Dünya genelinde ve Türkiye’de hizmet sektörü giderek büyümektedir. Ben de büyüyen hizmet sektöründe çalışan bir işçiyim. Küçükken annem kayıtlı olduğum dershanede temizlik işine bakardı. Ben de boş zamanlarımda ona yardım ederdim. Dershanedeyken fizik dersinde iyiydim ve fizik hocamız da dershanenin ortaklarındandı. Bana bir gün “madem annene yardım ediyorsun gel sana bir iş verelim, sen de çalış” dedi. Konuştuk, işimiz dershanenin broşürlerini binalara dağıtmaktı. İşte benim hizmet sektörü ile tanışmam böyle oldu ve bir daha da çok dışına çıkamadım bu sektörün.

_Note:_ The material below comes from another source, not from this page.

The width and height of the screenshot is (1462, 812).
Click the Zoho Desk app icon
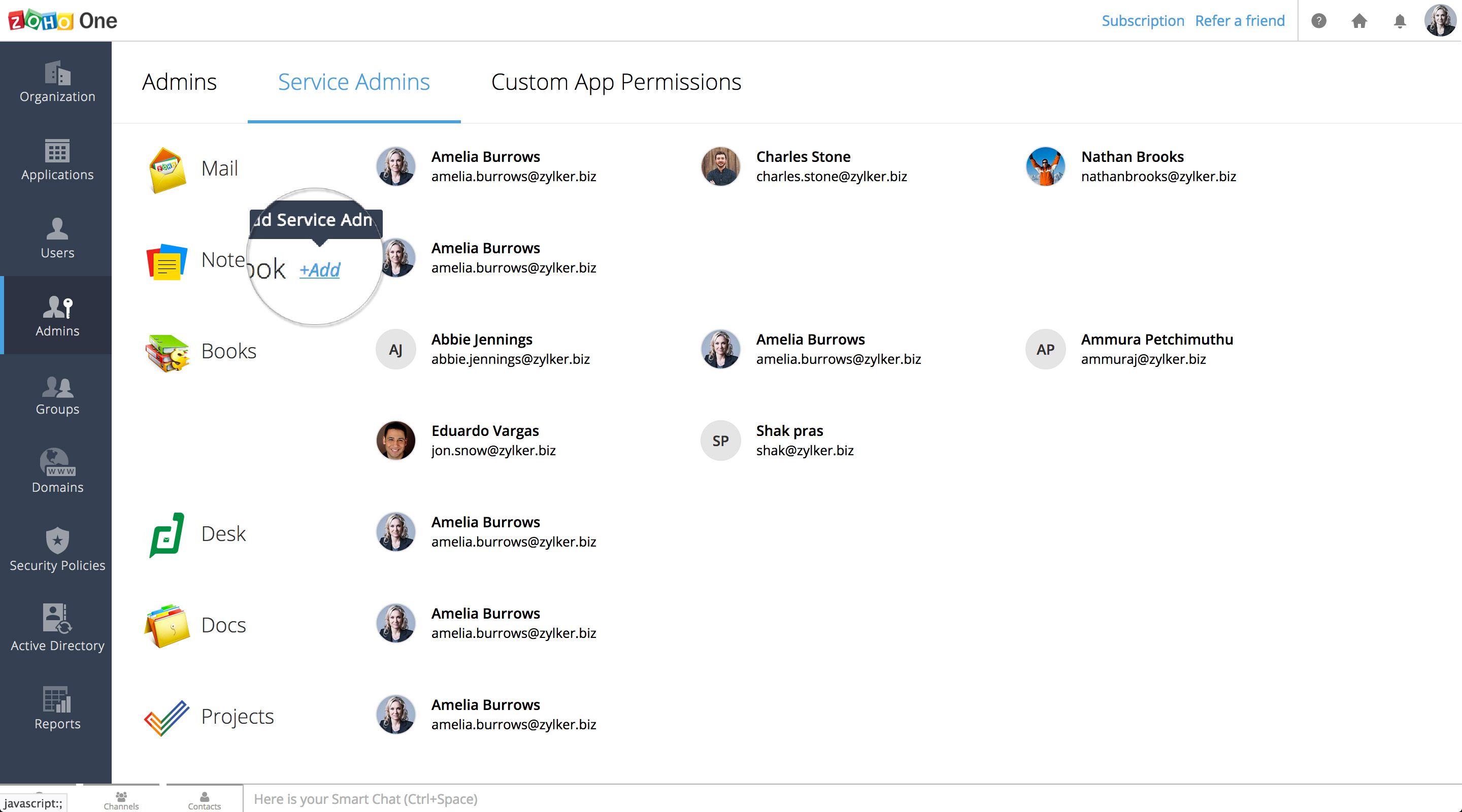(x=167, y=533)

Şimdi turizm işletmeciliği üçüncü sınıf öğrencisiyim. Aynı zamanda sektörde çalışan bir işçiyim. Bugün en azından benim çalıştığım turizm sektörüne bakalım. Otellerde çalıştığım ve tatilden bihaber olduğum bu sektör emek yoğun bir sektör yani yoğun işçi çalıştırılması gereken sektörlerden biridir. Ancak hangi otelde çalışırsam çalışayım çeşitli bahanelerle yeterli sayıda işçi çalıştırılmıyor. Çok iyi hatırlarım, sabah yedi ve on bir saatleri arası dört saat süren ücretsiz kahvaltı servisi vardı, biz garsonlar ve komiler olarak tam 450 kişiye 12 kişi hizmet etmek için uğraşıyorduk. Bu çalışma koşullarının olduğu otel yedi yıldızlı dünya çapında birçok tesisi bulunan bir otel. İhtişamlı görünen, yedi yıldızlı, prestijli ve çalışma kültürü olan bir otel diye sunulan yedi yıldızlı bu sarayda biz işçiler sadece hizmetçilerdik. Sıcakların neredeyse 38-40 dereceyi bulduğu, nem oranının %70’lere vardığı kötü hava koşullarında bizler koştura koştura çalışıyorduk. Dediğim gibi bizler saraylarda sadece hizmetçilerdik.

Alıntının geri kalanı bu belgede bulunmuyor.